| Przytoczony fragment |
^^^^

Minister daje za mało za urzędówki
Ministerstwo Sprawiedliwości planuje podnieść minimalne stawki za niektóre sprawy prowadzone z urzędu. Zmiany krytykują i adwokaci, i radcy prawni.
Zgodnie z propozycją ministerstwa wynagrodzenie w sprawach o eksmisję ma wnieść 240 zł (dziś 120 zł), niektórych sporach pracowniczych 180 zł (teraz 60 zł), zusowskich i emerytalnych 180 zł (dziś 60 zł), a przy skargach na bezczynność komornika 120 zł (teraz 60 zł).

^^^^

| Polecenie a |
Kto według tekstu o stawkach za sprawy z urzędu krytykuje planowane zmiany?
Tekst i rekordy nie mają ze sobą związku.

[Rekordy do wyszukiwania elementów]

^^^^

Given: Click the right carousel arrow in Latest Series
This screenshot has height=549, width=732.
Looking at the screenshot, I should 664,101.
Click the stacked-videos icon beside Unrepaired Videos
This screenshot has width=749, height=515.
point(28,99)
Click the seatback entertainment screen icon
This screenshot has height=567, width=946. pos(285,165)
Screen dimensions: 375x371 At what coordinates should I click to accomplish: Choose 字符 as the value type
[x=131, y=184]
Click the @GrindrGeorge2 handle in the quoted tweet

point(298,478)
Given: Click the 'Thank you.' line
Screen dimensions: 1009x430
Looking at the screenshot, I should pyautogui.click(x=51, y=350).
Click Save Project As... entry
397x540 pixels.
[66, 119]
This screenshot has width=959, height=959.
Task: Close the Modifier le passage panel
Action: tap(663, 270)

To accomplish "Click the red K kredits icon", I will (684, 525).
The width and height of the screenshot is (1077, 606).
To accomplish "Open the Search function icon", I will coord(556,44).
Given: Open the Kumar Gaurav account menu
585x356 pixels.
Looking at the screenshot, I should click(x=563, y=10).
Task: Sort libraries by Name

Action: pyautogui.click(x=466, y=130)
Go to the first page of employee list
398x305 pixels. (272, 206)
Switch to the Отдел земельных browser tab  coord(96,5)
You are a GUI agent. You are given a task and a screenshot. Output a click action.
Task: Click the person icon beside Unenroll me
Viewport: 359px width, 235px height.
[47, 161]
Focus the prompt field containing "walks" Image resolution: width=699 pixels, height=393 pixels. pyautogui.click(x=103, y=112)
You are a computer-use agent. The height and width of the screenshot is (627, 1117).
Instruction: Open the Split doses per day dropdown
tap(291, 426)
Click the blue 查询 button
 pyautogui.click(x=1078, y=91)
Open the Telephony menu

^^^^

| Polecenie b |
Przytocz wiersze rekordów od samego początku aż do wiersza zawierającego "This screenshot has height=567, width=946.", łącznie z oboma krańcami.

| Rozwiązanie zadania a |
Adwokaci i radcy prawni.

| Rozwiązanie zadania b |
Given: Click the right carousel arrow in Latest Series
This screenshot has height=549, width=732.
Looking at the screenshot, I should 664,101.
Click the stacked-videos icon beside Unrepaired Videos
This screenshot has width=749, height=515.
point(28,99)
Click the seatback entertainment screen icon
This screenshot has height=567, width=946. pos(285,165)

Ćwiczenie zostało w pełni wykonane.